There is so much that the Bible has to say about the love of God that I doubt anyone has ever come close to fully comprehending it.
So I will simply begin by saying that I could never do justice to the topic of God’s love, but let’s take a look at John 3:16 to get just a hint; just a taste of what the love of God is all about.
\\ \\ As we just recited, Jesus said, “For God so loved the world, that He gave His only Son, that whoever believes in Him should not perish but have eternal life.”
It is only one sentence.
And that sentence contains only twenty-four words.
Yet that one sentence is packed with so much truth that we literally will not have time to fully unpack its contents this morning.
But I’ll try anyway.
\\ \\ From this one verse we can find at least seven truths about the love of God.
Let’s take a look at them together.
\\ \\ 1. THE LOVE OF GOD IS UNCONDITIONAL.
\\ * \\ For God so loved the world,* \\ \\ The Greek word for world (kosmos) can be defined as “the ungodly multitude; the whole mass of men alienated from God, and therefore hostile to the cause of Christ.”
This is the world that God loved.
It doesn’t say that God loved all the good guys.
Or that God loved all the Jews.
Or that God love all the saints.
It says, “For God so loved the world.”
\\ \\ That God should love the world only heightens the mystery of this love.
Were we to imagine a pristine world, fresh from the hand of the Creator and uninfected by evil, we could more easily comprehend God’s desire to save it.
But this filthy, perverse, rebellious world which not only failed to recognize its maker (John 1:10) but openly hated His approach to it (15:18) would seem a poor choice for love.
\\ \\ So God’s love clearly isn’t based on our spiritual condition or our moral predisposition.
It isn’t based on our behavior or our attitude toward Him.
Rather we see here that God’s love for mankind is universal and unconditional.
He loves everyone.
And this is one of the things that sets Him apart from every other god held up by every other world religion.
\\ \\ At a comparative religions conference, the wise and the scholarly were in a spirited debate about what is unique about Christianity.
Someone suggested what set Christianity apart from other religions was the concept of incarnation, the idea that God took human form in Jesus.
But someone quickly said, “Well, actually, other faiths believe that God appears in human form.”
\\ \\ Another suggestion was offered: what about resurrection?
The belief that death is not the final word.
That the tomb was found empty.
Someone slowly shook his head.
Other religions have accounts of people returning from the dead.
\\ \\ Then, as the story is told, C.S. Lewis walked into the room, tweed jacket, pipe, arm full of papers, a little early for his presentation.
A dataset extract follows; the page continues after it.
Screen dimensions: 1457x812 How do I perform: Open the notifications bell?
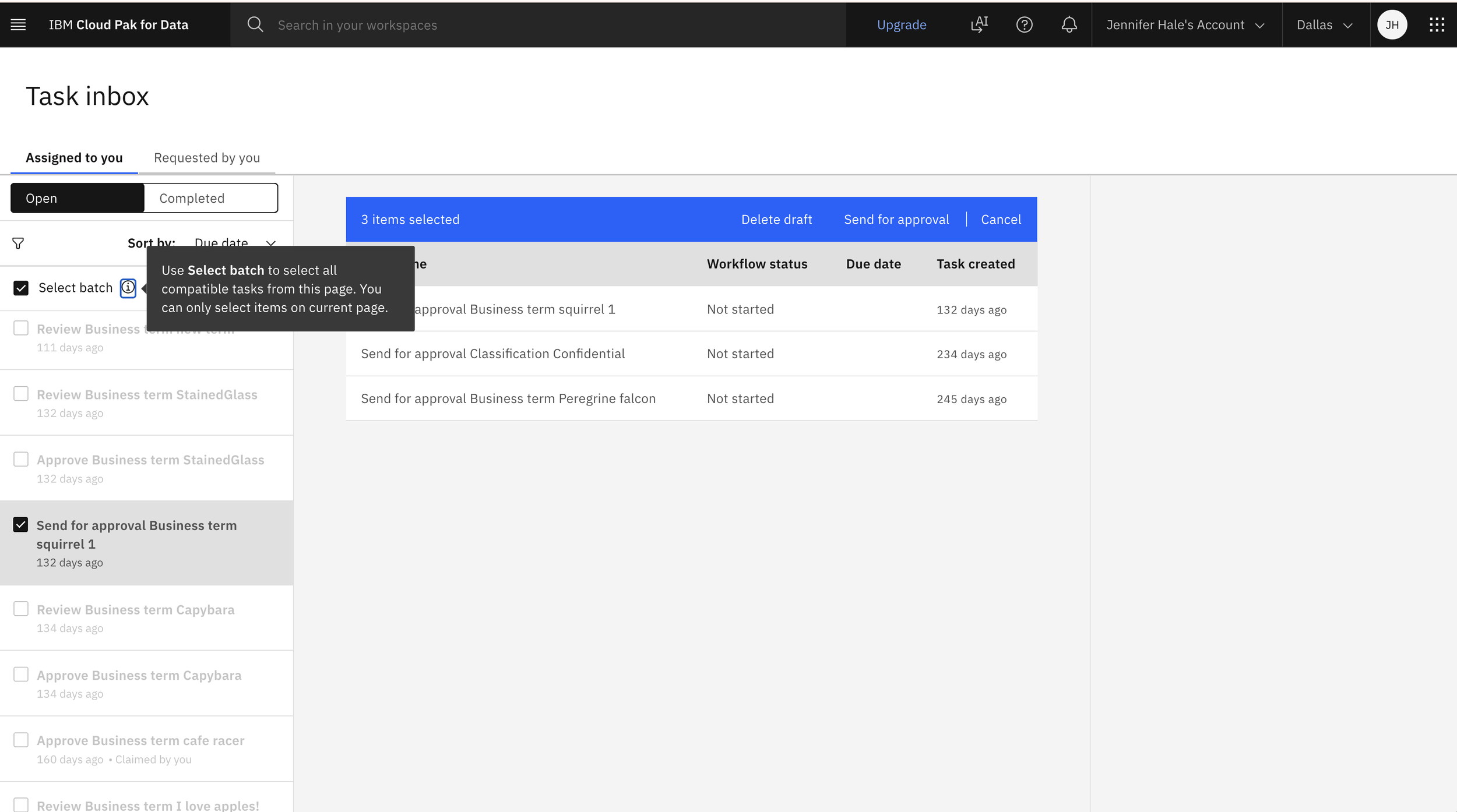point(1069,24)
He sat down and took in the conversation, which had by now evolved into a fierce debate.
Finally during a lull, he spoke saying, “what’s all this rumpus about?” \\ \\ Everyone turned in his direction.
Trying to explain themselves they said, “We’re debating what’s unique about Christianity.”
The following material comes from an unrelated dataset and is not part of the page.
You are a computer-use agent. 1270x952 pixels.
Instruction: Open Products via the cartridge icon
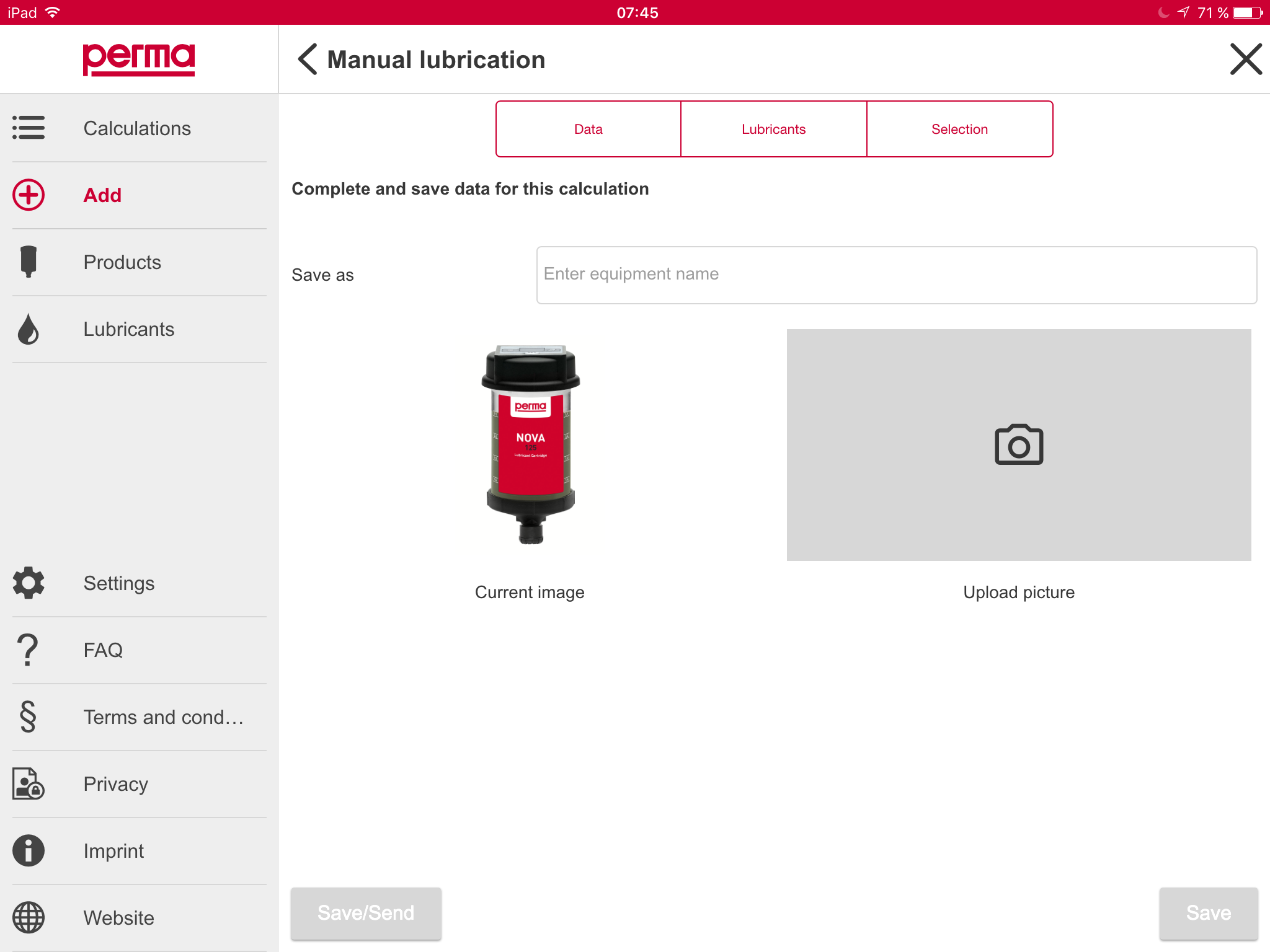pos(29,262)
\\ \\ “Oh, that’s easy,” answered Lewis.
“It’s grace.”
\\ \\ The room fell silent.
\\ \\ Lewis continued that Christianity uniquely claims God’s love comes free of charge, no strings attached.
No other religion makes that claim.
\\ \\ After a moment someone commented that Lewis had a point, Buddhists, for example, follow an eight-fold path to enlightenment.
It’s not a free ride.
Hindus believe in karma, that your actions continually affect the way the world will treat you; that there is nothing that comes to you not set in motion by your actions.